### Work instruction
Each record should be given again exactly as it appears, with no image included.

### Exercise inputs
• • •
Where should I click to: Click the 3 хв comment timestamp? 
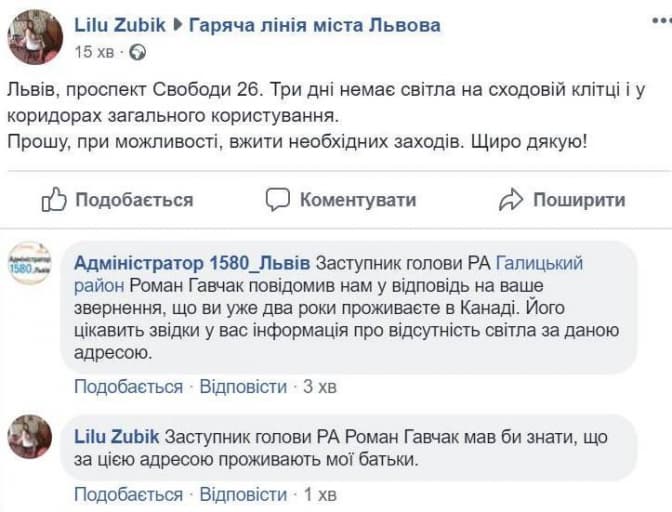(x=320, y=386)
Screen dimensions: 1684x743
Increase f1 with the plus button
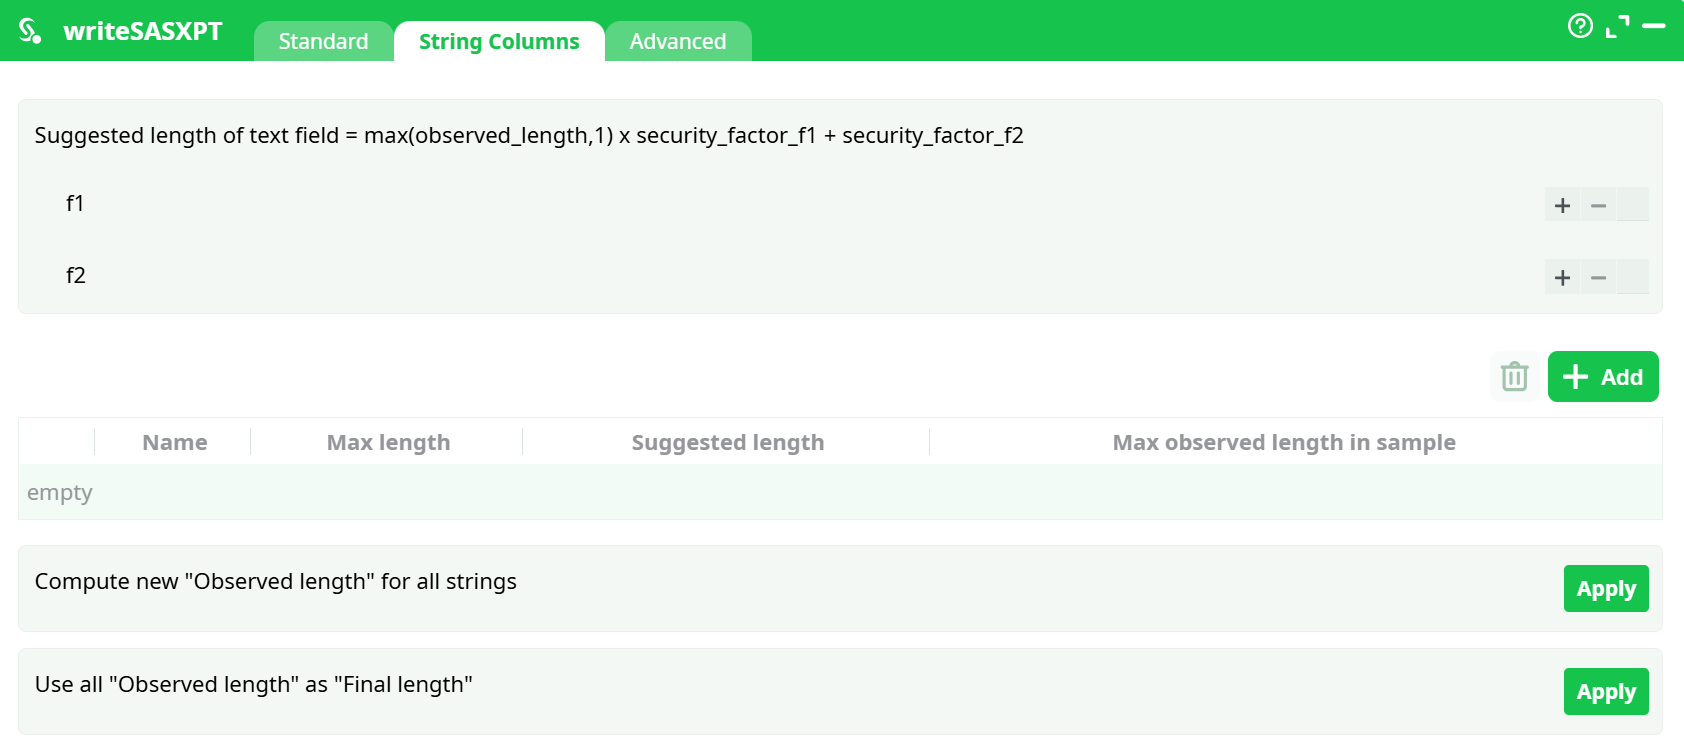click(1562, 205)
• • •
### Result
Where should I click to: Click the 3 хв comment timestamp? 
(x=320, y=386)
Screen dimensions: 1684x743
Increase f1 with the plus button
click(1562, 205)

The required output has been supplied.